— Да что вы, право, напали на меня. Мне все равно в конце концов.
— Будет или нет машина? — нетерпеливо спросил Дабахов, не обращая внимания на наш спор.
— Помоги человеку, — вмешался Шабуров-старший, наливая ковшом воду в умывальник. — Все равно не откажешь. Что мытарить его.
— Ладно. Только машину не разбейте.
Сергей Дмитриевич вырвал из записной книжки листок, что-то написал и протянул Дабахову.
— Шоферу отдашь.
Дабахов козырнул: — Благодарствую! — и, чеканя шаг, удалился.
3
Сергей Дмитриевич уехал куда-то по своим делам, а я до обеда пробыл в совхозной конторе (она на окраине города) в отделе кадров. Это узкая, с зарешеченным окном, комнатка, где помещается обшарпанный письменный стол и вместо сейфа — большой сундук, обитый жестью. Иногда на нем сидят посетители. Кадрами ведает жена директора совхоза — маленькая, полная и очень бойкая женщина. Когда я вошел в ее кабинет, сундук-сейф был открыт. К толстой крышке с внутренней стороны приклеены какие-то списки, фотографии и вырезки из местной газеты — соцобязательства. В сундуке, как я понял, хранятся личные дела рабочих.
— Что вам надо? — спросила меня «главная кадра», поспешно закрыла сундук от посторонних глаз и предложила сесть на него. Я подал направление из областной пчелоконторы и заявление, которое написал еще вечером на квартире.
— Паспорт, трудовая книжка есть? — скользнула по мне строгим взглядом.
Я все вручил ей. Она долго и пристально рассматривала документы, наклонившись над столом, так долго, что показалось, она забыла обо мне.
— Институт окончил? — спросила, обращаясь на «ты».
— Да. Окончил на пять.
— Не имеет значения. Директором учхоза работал?
— Это отмечено в трудовой…
— Вижу. Отбывал срок? — задавала вопросы, ни разу не взглянув на меня.
— Да, — вздохнул я. — Пришлось, к сожалению, сидеть.
— И поделом.
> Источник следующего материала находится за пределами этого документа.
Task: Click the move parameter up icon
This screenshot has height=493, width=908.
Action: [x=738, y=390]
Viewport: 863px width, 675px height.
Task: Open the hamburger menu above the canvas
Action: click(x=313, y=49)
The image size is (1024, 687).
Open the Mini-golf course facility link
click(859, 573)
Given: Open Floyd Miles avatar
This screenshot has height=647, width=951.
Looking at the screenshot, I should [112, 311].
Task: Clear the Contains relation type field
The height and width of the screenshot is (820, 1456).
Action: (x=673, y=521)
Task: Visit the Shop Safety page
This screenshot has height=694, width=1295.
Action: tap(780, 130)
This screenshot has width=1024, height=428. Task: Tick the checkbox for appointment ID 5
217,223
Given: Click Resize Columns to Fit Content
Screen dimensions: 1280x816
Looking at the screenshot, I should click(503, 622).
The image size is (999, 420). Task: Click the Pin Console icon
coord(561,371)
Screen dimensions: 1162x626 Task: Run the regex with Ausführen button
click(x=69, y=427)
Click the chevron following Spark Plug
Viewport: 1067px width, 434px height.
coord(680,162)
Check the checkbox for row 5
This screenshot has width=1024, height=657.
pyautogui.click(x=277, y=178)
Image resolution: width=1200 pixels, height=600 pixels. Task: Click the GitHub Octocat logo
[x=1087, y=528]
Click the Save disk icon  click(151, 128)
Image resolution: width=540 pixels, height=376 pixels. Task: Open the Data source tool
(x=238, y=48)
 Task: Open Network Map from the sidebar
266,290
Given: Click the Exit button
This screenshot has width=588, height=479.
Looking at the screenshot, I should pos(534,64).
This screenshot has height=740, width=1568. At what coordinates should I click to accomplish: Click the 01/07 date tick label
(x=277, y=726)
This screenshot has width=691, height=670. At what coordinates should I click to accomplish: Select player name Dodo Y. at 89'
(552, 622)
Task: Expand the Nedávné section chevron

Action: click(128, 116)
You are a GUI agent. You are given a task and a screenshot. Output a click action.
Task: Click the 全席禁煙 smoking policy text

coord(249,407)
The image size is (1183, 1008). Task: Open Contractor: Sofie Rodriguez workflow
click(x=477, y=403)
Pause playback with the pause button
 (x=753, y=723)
Сейчас директоров, насколько мне известно, зря не сажают. За бесхозяйственность, за большие убытки и аморальное поведение просто выгоняют, но не судят. А у тебя, наверно, присвоение… Извини, но я сомневаюсь, можно ли тебя допустить к пасеке? Биография скачкообразная. Неустойчив. Были у нас тут молодцы-пчеловоды да сплыли…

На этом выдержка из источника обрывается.